Walker v. White, No. 17-1345 (8th Cir. 2018)
Annotate this CasePlaintiff, an inmate at a correctional center, filed suit against two officers under 42 U.S.C. 1983 for failure to protect in violation of the Eighth Amendment. The jury found for the officers and plaintiff appealed. The court assumed without deciding that plaintiff's offer of proof sufficiently preserved the issue of whether the district court should have allowed cross-examination a corrections guard about a disciplinary report about the guard. The court held that the district court did not abuse its discretion in refusing to permit the cross-examination because the probative value of the evidence was low, and the danger of unfair prejudice and a "mini-trial" was great. The court also held that the district court did not plainly err in admitting evidence of the second incident, which was less probative than the first and similarly risked unfair prejudice and confusion of the issues. Finally, the district court did not abuse its discretion in admitting testimony about plaintiff's aggressive behavior toward cellmates where any error was harmless.
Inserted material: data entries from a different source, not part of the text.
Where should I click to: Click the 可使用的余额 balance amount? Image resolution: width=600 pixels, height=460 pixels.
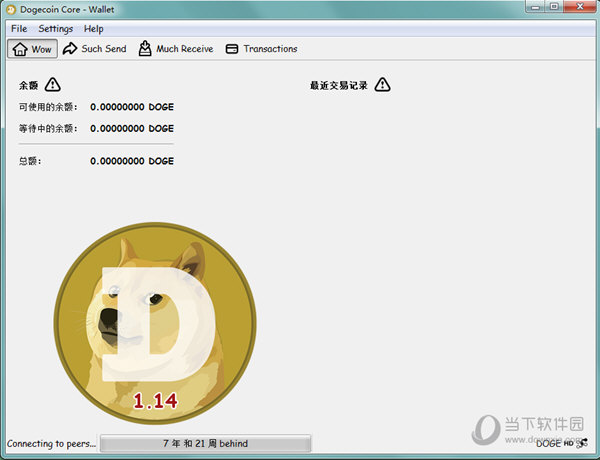point(132,106)
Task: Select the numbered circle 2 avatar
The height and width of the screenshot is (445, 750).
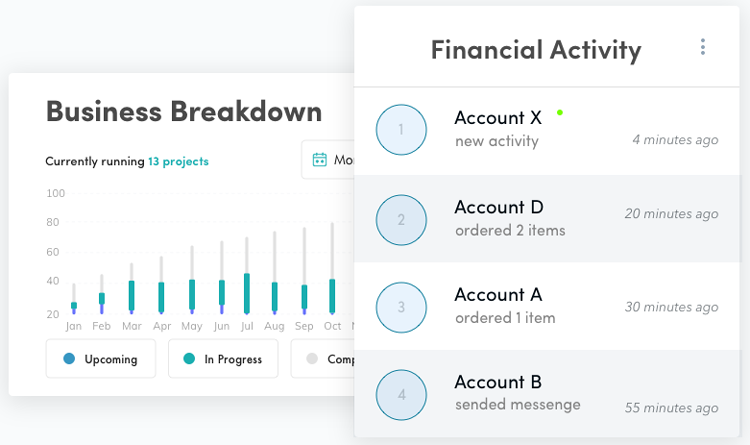Action: coord(401,220)
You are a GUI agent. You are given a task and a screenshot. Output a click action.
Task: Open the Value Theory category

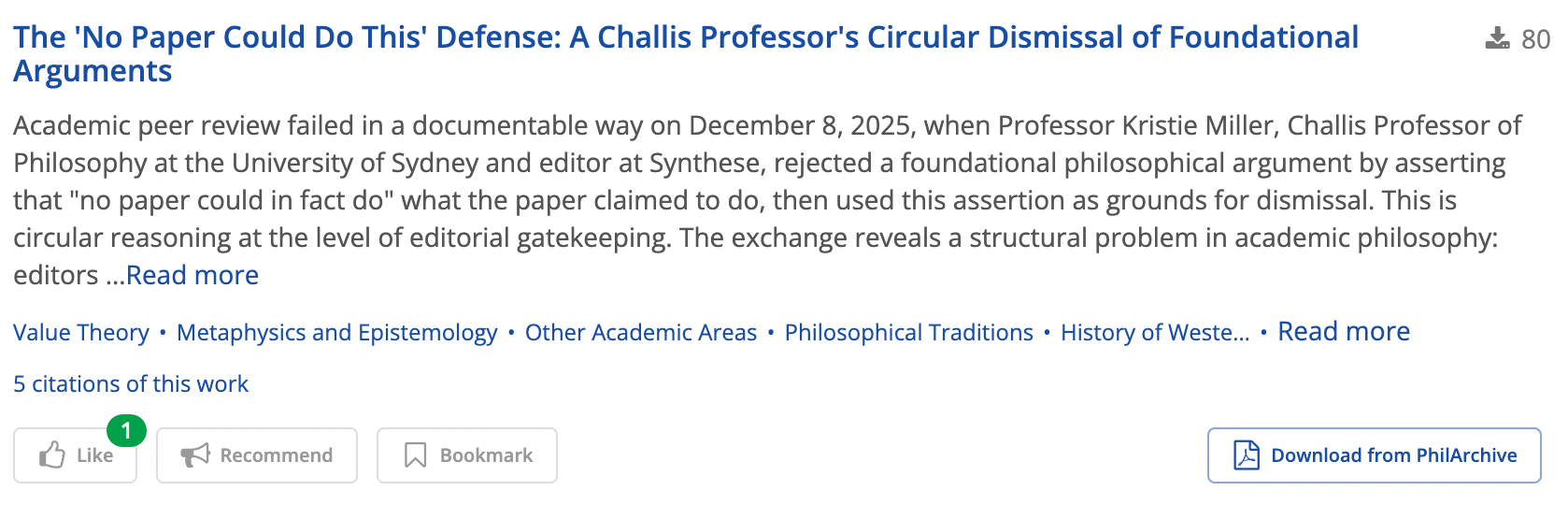[x=81, y=333]
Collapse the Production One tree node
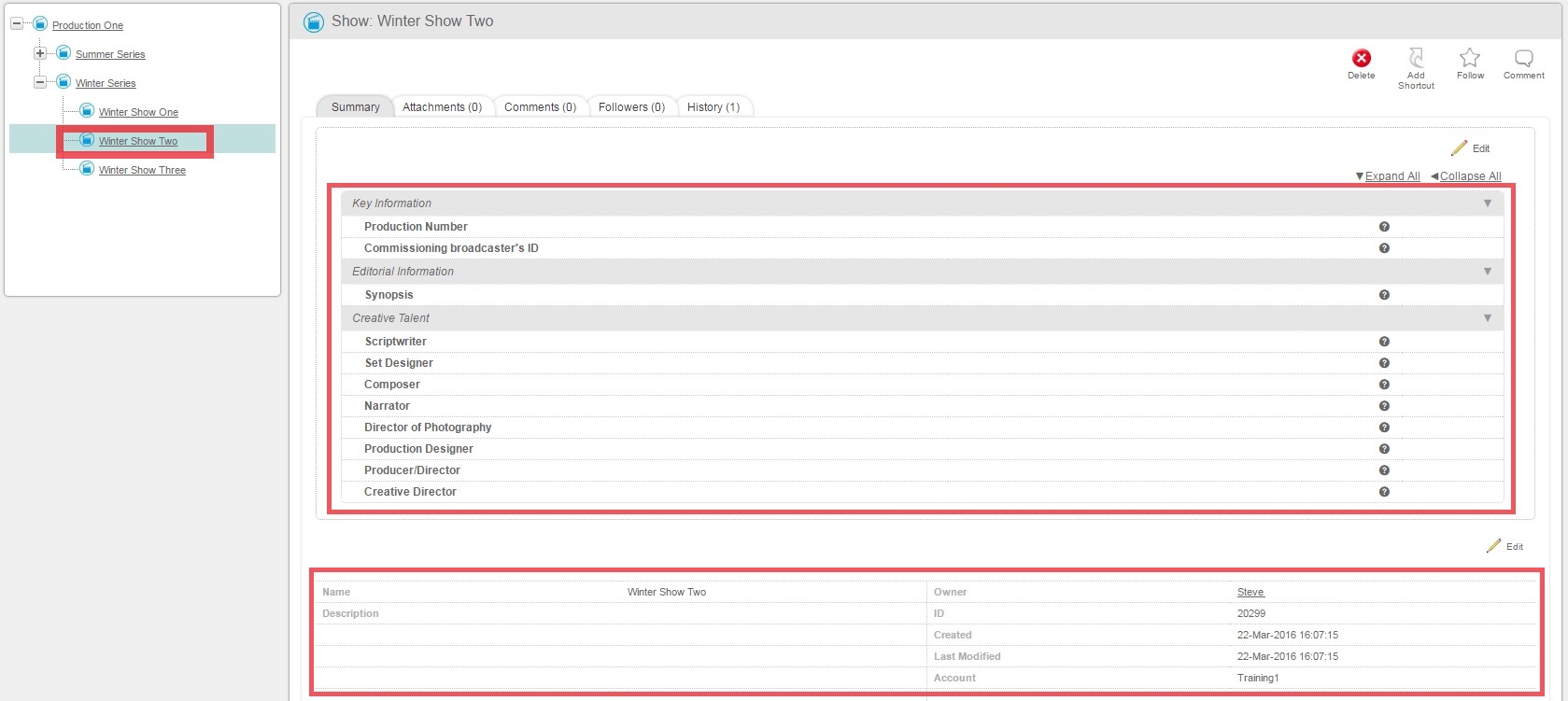The width and height of the screenshot is (1568, 701). [17, 24]
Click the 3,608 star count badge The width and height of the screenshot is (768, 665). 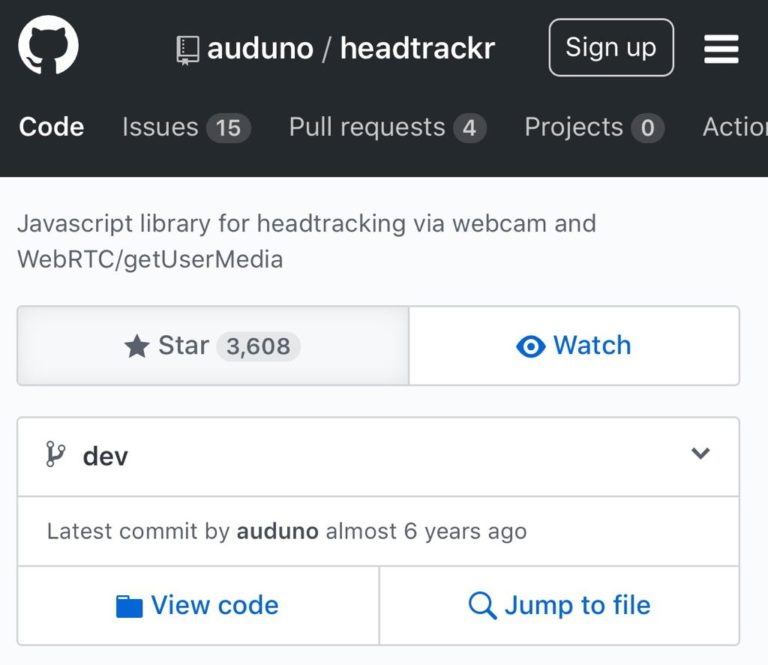[x=258, y=347]
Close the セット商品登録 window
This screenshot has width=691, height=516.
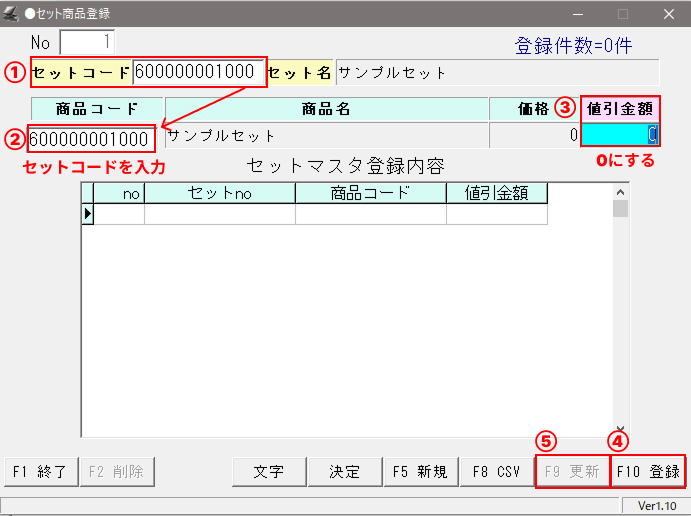pyautogui.click(x=668, y=14)
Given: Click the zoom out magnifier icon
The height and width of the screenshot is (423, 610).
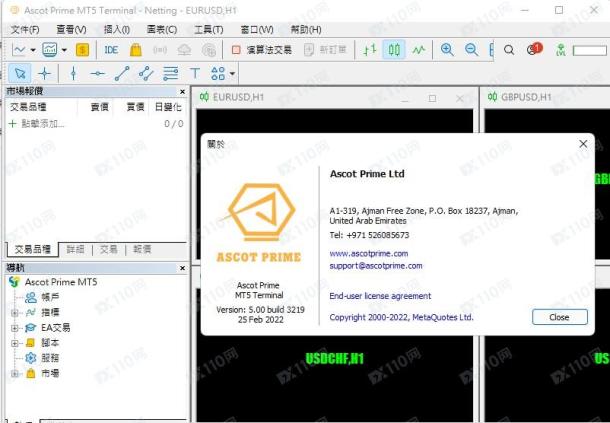Looking at the screenshot, I should coord(472,50).
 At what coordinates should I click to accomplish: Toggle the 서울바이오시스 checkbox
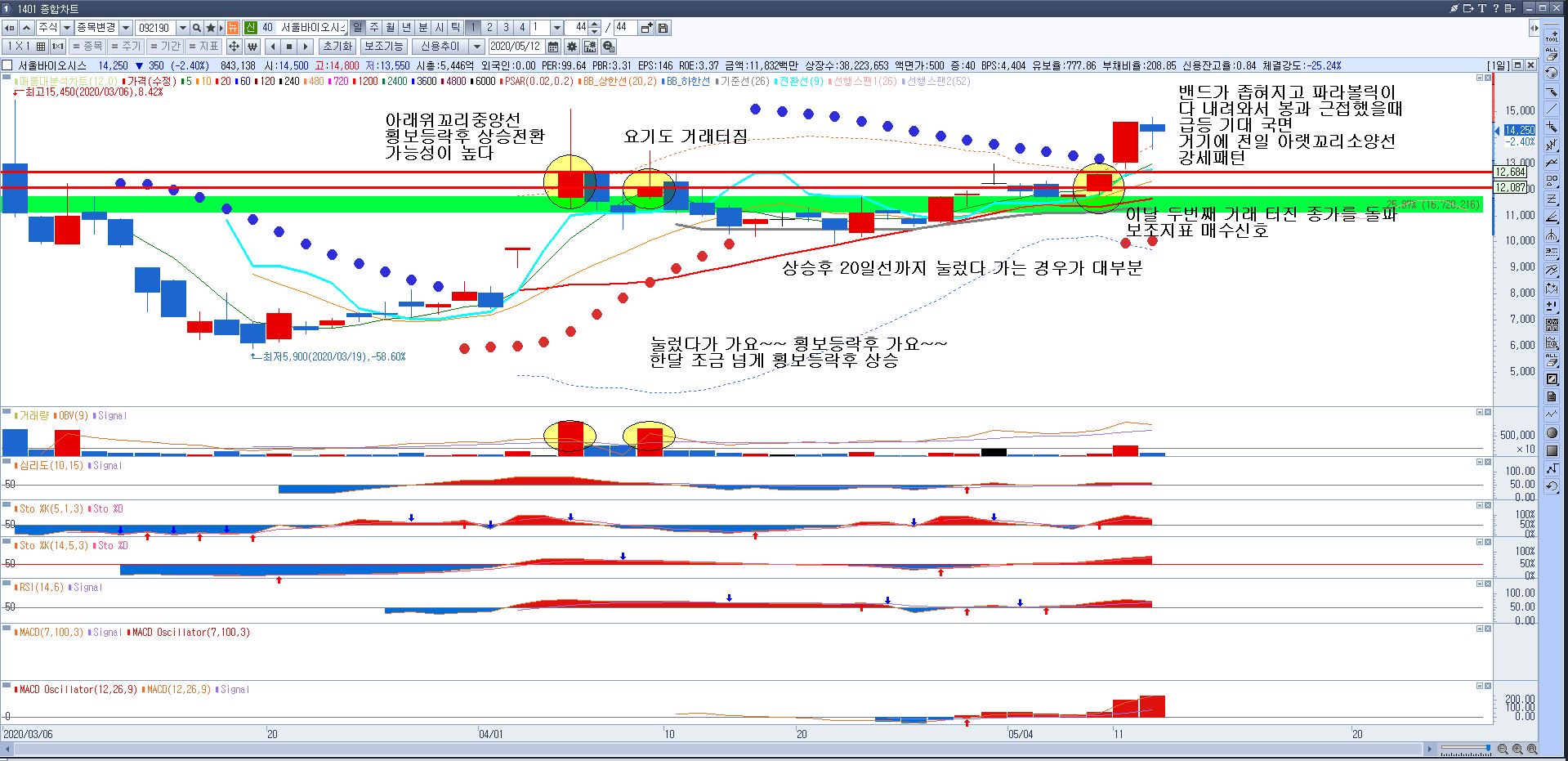(8, 65)
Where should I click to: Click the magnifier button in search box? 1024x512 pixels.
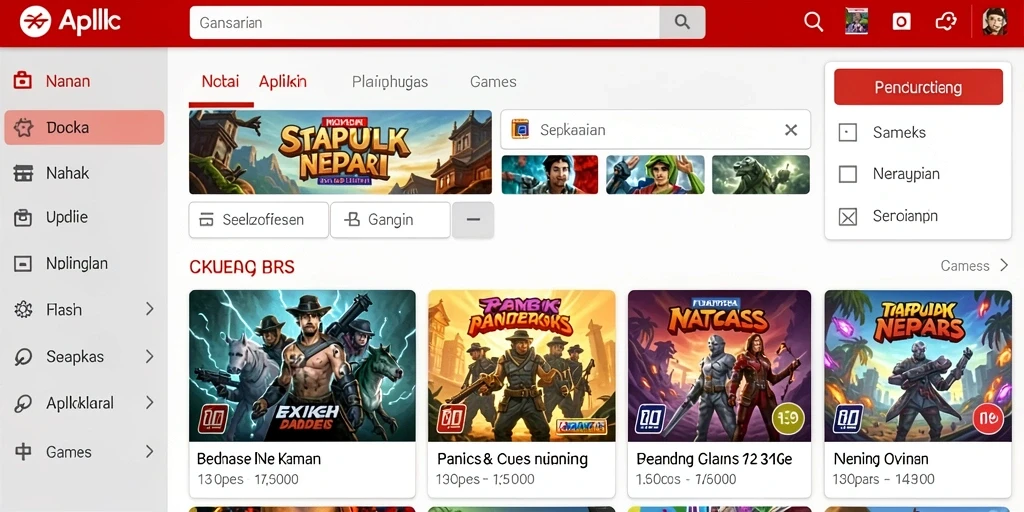click(682, 22)
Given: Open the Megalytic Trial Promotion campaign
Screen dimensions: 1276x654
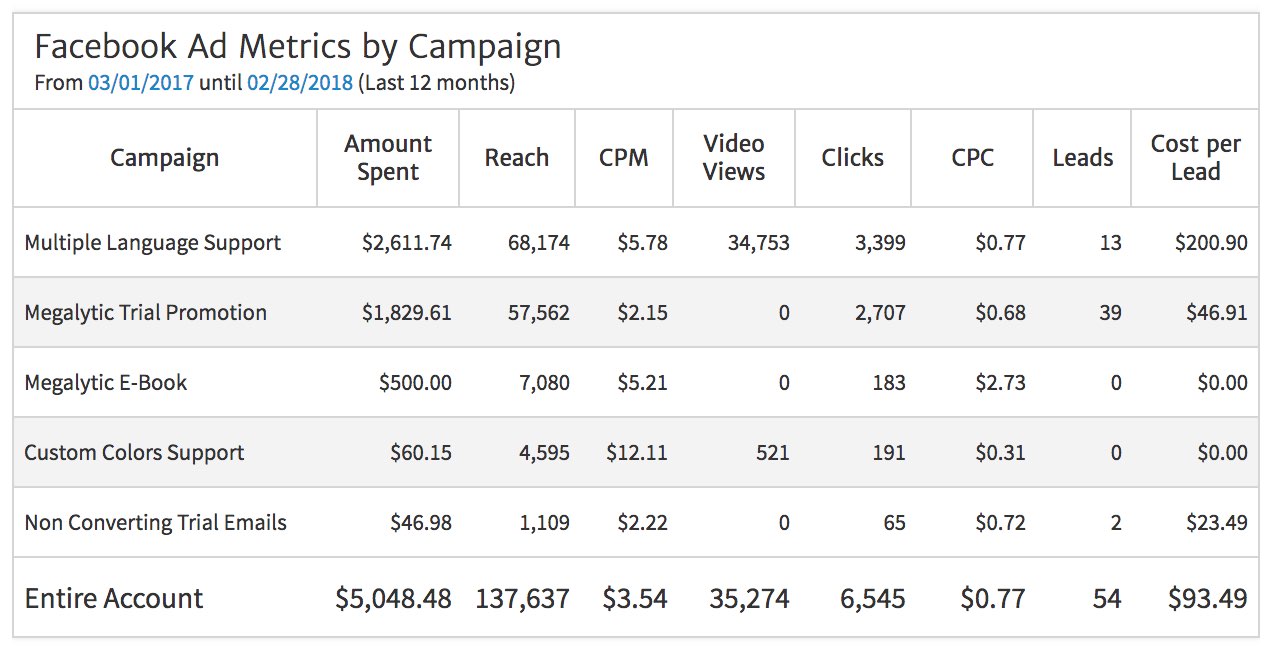Looking at the screenshot, I should 146,313.
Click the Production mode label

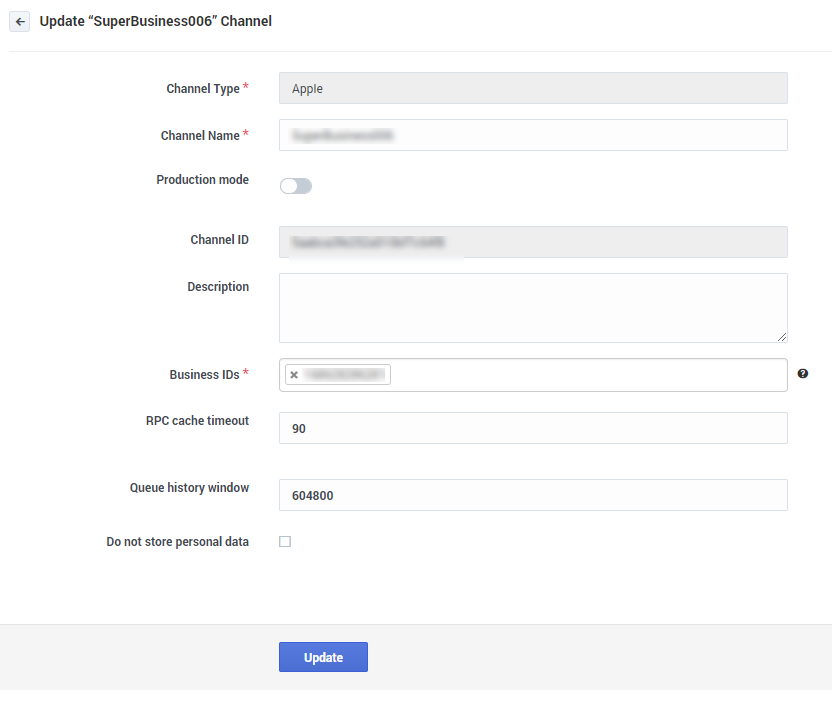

Court Description: Benton, Author, with Colloton and Erickson, Circuit Judges] Prisoner case - Prisoner civil rights. Action by an inmate on claims defendants failed to protect him from sexual assault by his cellmate. Assuming, without deciding, that plaintiff's offer of proof was sufficient to preserve the question of whether the district court erred in refusing to permit him to cross-examine a corrections guard about a disciplinary report against him, the district court did not abuse its discretion in refusing to permit the cross-examination as the probative value of the evidence was low, and the danger of unfair prejudice and a "mini-trial" was great; second incident on which the plaintiff wished to cross-examine the witness had even less probative value and the court did not plainly err in preventing the questioning as the testimony risked similar unfair prejudice and confusion; admission of testimony that plaintiff had a history of being aggressive with his former cellmates was harmless.